Review | Patti Has the Power, at the Lobero Theatre in Santa Barbara
Punk-Folk-Pop-Poet Legend Patti Smith Serves Up a Stirring Benefit Evening at the Lobero
Deep into Patti Smith’s superlative concert at the Lobero Theatre last week, she steered the generous cover song portion of her set toward another living legend, Neil Young. After citing the relevance of his 50-year-old environmental cautionary tale “After the Gold Rush” in her introduction, she tweaked his infectious/ominous refrain: “Look at Mother Nature on the run / in the 21st century.”
Timeless relevance, as it happened, was a theme in the latest of a few local concerts in recent years by Smith, now 76 and going strong.
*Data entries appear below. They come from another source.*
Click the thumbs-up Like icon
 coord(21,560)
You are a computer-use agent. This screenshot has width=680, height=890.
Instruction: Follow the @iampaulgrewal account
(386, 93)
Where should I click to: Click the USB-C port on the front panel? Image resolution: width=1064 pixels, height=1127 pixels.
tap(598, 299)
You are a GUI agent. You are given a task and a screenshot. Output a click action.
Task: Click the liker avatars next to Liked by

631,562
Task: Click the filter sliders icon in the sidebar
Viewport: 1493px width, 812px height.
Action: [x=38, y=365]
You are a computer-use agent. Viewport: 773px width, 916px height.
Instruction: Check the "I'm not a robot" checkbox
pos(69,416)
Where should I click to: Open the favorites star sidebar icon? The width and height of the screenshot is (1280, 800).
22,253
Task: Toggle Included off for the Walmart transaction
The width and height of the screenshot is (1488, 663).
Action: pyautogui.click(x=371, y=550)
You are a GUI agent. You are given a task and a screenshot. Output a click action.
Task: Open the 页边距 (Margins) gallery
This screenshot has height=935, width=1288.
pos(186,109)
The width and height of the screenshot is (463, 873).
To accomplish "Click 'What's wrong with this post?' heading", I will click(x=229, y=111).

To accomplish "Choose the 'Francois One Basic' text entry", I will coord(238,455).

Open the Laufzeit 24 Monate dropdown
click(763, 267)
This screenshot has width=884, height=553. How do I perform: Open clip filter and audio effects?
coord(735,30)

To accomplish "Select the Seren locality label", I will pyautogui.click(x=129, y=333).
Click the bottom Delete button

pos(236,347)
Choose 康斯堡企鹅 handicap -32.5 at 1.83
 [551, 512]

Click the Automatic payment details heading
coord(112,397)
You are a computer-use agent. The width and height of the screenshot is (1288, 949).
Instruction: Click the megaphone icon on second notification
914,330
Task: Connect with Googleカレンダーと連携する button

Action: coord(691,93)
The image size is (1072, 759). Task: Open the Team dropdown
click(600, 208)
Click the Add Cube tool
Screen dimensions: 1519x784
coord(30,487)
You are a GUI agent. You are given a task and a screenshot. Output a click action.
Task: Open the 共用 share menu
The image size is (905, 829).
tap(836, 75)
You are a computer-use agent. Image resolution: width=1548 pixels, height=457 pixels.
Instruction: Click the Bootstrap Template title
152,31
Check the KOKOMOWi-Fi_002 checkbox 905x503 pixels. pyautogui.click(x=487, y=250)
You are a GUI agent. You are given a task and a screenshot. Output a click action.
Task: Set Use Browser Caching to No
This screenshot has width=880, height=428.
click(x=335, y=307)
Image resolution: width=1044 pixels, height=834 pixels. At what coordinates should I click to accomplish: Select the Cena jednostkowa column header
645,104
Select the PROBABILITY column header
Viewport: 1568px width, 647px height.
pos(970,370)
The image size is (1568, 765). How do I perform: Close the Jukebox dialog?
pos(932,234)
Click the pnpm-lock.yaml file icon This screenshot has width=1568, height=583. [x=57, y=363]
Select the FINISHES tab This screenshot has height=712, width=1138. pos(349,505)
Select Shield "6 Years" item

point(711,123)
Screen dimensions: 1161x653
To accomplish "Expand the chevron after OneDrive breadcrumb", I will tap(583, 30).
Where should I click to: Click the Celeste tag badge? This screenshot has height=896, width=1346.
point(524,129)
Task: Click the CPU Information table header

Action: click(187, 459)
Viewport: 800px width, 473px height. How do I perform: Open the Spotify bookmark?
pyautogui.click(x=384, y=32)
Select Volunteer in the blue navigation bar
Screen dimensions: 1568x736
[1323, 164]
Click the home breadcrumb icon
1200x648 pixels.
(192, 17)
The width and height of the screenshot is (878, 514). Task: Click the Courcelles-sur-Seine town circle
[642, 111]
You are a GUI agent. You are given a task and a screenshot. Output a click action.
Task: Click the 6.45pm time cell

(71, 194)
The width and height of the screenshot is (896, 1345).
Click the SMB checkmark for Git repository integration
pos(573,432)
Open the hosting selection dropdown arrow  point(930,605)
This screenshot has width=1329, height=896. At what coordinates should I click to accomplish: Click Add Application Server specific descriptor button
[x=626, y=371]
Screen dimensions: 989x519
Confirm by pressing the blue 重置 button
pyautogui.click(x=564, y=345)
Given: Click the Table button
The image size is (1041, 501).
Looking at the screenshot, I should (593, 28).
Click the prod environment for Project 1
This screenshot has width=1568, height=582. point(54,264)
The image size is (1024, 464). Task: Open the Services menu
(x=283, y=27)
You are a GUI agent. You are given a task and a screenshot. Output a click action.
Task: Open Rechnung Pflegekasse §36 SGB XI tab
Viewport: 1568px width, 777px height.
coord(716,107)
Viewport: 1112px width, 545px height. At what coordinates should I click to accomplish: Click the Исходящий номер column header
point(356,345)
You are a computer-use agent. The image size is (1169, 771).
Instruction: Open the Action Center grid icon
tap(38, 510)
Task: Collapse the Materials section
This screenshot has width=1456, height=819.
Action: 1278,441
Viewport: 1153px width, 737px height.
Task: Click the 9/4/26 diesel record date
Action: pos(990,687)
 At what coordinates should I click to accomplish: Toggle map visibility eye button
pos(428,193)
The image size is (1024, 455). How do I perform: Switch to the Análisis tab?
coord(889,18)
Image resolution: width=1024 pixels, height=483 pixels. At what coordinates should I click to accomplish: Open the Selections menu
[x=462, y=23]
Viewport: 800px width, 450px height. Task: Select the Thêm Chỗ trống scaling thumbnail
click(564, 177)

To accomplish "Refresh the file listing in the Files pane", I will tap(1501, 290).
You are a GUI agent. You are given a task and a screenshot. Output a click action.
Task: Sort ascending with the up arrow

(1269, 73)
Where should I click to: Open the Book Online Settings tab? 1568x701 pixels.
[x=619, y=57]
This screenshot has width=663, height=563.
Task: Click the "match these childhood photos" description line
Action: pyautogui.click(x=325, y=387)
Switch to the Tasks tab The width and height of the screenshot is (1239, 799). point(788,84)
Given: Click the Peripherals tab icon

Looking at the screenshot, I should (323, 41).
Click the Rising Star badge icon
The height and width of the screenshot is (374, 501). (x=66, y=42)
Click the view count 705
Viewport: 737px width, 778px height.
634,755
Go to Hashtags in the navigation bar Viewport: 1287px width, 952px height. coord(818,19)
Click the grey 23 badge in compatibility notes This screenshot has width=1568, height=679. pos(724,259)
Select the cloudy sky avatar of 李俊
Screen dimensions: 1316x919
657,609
It was a special night, musically and altruistically, as the event organized by promoter Earl Minnis benefitted the Council on Alcohol and Drug Abuse (CADA), Teddy Bear Cancer Foundation, the Bob Dylan Center and another worthy cause — the mighty and warming Lobero herself, currently basking its 150-year birthday glow. (Said in-house glow was recently enhanced by Architectural Digest’s declaration of the theater as one of “11 Most Beautiful Theaters in the World.”)
Smith and her trio — longstanding ally Tony Shanahan on bass and keyboards and her nimble guitarist son Jackson Smith — treated the full house to a show that spanned stages of her musical life and was steeped in open-eared appreciation of recently passed musical friends and icons. She seized the stage, in a gentle yet robust way, nailing the notes and melodies but also with a sense of where to riff and depart from the script, as with her poetic abandon at the end of “All Along the Watchtower,” she began to howl. Spontaneous poetic license also fed into her paean to William Blake, “My Blakean Year.”